Work required ▸
Pull each line containing "This" from the data.

The data ▸

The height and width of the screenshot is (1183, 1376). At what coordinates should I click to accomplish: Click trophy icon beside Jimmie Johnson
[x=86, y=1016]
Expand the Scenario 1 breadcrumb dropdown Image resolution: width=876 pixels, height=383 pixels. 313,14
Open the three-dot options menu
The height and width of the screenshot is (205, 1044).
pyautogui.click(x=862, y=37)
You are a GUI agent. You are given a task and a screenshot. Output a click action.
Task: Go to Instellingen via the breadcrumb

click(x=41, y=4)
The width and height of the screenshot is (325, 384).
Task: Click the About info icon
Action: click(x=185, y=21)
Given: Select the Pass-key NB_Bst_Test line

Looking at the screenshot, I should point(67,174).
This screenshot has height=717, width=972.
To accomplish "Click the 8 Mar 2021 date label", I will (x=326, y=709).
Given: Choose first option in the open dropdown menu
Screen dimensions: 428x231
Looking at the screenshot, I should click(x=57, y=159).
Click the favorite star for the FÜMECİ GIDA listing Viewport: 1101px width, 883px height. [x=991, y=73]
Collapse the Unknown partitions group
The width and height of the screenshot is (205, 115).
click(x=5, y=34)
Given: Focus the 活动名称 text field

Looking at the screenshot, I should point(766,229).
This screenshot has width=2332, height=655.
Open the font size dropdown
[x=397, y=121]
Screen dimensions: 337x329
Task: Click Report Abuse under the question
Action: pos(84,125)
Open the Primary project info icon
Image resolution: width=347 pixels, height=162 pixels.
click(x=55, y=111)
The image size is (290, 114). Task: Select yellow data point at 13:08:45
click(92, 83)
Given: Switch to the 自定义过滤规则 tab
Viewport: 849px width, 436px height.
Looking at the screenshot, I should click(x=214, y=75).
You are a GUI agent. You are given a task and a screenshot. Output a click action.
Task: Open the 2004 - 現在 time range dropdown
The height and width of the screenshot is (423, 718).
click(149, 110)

Answer to the exercise ▸
This screenshot has height=717, width=972.
This screenshot has width=2332, height=655.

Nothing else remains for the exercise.